No one can define art absolutely. Everyone has an opinion as to what art can or can not be; of the acceptable and unacceptable forms it can take; the boundaries it can approach but neither ought to touch or cross. Post-modernist theory did much to break through those boundaries, just as Modernism had done in its time. Post-modernism also went one step further than anything prior to it: unleashing a ‘freedom’ as to what art could be—anything the artist decreed. Today, one can’t help sensing that what began as a positive spirit of anarchy has descended into a vapid, untrammelled ‘anything-goes’. The line between the two—between success and not quite succeeding; between triumph and falling just-short-of-the-mark, between enduring power and temporal punch—is so very fine: so subtle. Most people would agree with the following (1) An artist is a person who participates with understanding in the making of a work of art. (2) A work of art is an artifact of a kind created to be presented to a public audience. In terms of the first, there is always brilliance, there is always sublime inspiration and glorious invention. But increasingly, as the boundaries shift and fade, certain elements they once served to define are fading with them. This has a tendency to result in a complex process of navigating these ‘artifacts of a kind created to be presented to a public audience’. Today, formal considerations are less important than the events, contexts or issues to which a work alludes, or blatantly illustrate. Many works pivot on concepts tied to fleeting moments and temporal events. Art works no longer seek to stand alone, to speak beyond their time. Does it matter? We are in an age of increasing globalisation and universal understanding, are we not? Again, does it matter? Perhaps not, but it does beg the question: what are the enduring values of art? What is important today? Each of these artists is engaged in an on-going, very personal search for what they feel to be correct, in line with which they are constantly clearing new ground.

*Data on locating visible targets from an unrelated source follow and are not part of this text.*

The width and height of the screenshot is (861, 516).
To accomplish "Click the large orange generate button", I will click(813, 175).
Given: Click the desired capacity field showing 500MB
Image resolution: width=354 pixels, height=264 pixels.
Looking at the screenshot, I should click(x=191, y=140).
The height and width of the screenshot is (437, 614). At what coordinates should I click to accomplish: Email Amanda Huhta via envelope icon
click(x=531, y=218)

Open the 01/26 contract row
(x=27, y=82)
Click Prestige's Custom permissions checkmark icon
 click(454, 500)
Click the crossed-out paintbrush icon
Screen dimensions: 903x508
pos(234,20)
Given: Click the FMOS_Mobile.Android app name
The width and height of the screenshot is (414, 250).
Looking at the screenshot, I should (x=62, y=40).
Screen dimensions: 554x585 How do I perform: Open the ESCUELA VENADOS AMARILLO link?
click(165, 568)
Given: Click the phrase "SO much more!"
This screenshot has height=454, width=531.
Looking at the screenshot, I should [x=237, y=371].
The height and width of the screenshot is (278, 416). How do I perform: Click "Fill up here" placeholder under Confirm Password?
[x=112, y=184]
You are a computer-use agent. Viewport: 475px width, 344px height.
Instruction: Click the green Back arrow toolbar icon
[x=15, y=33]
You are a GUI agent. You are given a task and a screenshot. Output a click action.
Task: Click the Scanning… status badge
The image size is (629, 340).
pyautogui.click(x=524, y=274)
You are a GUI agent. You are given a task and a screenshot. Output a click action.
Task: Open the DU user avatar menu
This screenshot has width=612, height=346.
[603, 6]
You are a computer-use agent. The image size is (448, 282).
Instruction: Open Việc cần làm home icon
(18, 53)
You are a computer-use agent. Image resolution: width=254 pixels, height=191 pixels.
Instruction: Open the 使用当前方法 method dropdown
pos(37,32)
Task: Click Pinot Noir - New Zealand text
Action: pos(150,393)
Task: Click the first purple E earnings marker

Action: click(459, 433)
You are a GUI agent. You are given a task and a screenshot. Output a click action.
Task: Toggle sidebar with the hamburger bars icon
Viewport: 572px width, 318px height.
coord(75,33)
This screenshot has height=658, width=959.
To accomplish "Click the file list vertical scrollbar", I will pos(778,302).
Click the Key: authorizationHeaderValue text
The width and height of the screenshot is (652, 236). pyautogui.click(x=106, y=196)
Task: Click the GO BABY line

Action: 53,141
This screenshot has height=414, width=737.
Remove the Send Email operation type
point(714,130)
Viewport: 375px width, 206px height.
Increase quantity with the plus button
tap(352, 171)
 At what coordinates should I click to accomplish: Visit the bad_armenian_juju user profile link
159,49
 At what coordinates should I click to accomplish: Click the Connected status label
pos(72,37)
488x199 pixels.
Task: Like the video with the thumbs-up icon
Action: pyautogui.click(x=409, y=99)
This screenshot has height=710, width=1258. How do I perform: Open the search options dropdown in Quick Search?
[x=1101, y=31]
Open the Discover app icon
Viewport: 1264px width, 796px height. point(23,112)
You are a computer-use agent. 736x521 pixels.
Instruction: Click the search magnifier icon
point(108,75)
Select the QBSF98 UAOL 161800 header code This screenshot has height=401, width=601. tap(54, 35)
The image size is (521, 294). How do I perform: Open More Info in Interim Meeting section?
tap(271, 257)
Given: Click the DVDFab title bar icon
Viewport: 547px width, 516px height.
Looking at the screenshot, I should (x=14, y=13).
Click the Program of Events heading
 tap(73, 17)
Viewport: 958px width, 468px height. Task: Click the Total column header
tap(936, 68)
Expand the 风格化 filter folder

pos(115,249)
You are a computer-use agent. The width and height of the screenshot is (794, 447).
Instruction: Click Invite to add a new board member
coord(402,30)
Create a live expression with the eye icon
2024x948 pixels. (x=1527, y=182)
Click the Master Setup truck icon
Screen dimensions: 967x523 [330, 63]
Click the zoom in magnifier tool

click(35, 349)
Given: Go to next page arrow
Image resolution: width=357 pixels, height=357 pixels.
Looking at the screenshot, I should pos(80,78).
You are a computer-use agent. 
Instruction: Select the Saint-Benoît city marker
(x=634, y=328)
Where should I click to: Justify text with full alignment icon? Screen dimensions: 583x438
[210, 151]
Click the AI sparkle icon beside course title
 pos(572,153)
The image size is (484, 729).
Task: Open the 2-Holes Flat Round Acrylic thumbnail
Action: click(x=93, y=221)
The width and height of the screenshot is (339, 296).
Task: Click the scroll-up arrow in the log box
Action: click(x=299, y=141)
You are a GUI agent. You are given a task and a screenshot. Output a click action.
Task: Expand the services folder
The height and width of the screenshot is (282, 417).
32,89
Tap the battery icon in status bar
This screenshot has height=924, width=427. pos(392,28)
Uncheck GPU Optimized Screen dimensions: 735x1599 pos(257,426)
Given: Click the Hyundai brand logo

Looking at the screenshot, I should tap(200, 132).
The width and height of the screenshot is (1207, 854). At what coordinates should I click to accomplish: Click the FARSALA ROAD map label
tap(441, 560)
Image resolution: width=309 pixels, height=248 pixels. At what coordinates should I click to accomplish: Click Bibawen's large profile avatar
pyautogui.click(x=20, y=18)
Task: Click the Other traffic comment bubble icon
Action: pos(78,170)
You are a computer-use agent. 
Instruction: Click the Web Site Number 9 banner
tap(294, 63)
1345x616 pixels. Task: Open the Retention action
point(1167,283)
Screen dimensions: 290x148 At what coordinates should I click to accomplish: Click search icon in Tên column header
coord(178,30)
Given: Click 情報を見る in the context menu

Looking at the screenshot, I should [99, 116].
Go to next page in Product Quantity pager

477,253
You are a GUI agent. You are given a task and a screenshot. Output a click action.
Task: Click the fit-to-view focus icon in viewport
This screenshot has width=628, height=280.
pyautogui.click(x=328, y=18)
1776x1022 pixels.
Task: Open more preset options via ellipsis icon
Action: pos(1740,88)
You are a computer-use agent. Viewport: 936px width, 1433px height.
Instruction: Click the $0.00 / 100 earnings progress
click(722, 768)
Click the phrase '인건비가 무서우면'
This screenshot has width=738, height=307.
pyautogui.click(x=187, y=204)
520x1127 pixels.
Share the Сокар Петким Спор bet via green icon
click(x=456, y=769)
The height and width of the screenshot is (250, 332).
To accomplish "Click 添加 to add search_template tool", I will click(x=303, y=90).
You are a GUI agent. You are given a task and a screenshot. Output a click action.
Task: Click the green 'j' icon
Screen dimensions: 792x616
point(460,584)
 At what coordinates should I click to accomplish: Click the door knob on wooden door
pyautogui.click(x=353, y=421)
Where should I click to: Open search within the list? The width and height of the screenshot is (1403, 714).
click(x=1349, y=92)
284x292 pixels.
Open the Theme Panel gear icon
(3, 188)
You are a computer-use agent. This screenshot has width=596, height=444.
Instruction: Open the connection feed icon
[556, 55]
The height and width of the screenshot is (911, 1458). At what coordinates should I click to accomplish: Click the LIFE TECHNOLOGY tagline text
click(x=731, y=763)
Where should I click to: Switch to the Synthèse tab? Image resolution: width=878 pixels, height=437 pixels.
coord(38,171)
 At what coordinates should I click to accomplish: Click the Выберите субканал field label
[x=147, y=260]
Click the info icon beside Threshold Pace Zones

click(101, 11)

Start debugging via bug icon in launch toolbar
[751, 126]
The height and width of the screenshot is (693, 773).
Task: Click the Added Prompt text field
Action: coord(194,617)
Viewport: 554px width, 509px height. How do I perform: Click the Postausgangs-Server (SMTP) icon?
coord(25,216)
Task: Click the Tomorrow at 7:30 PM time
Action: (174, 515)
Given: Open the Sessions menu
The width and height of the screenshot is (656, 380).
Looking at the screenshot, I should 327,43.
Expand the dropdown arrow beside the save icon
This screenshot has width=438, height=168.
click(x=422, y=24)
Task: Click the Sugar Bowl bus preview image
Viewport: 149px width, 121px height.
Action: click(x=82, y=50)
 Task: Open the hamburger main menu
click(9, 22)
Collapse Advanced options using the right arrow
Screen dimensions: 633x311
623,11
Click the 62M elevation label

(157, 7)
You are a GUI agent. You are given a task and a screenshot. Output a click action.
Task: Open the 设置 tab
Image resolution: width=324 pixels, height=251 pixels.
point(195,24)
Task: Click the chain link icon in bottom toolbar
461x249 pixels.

‘Subtlety’ sets out to explore this process. In a group of commissioned works from nine leading contemporary artists, we find a diverse range of ideas, thought processes, and sensibilities. The works ask the viewer to respond to their subtle nature, and consider what distinguishes enduring art from temporal trends: the importance of the search, and a desire to build on what has gone before.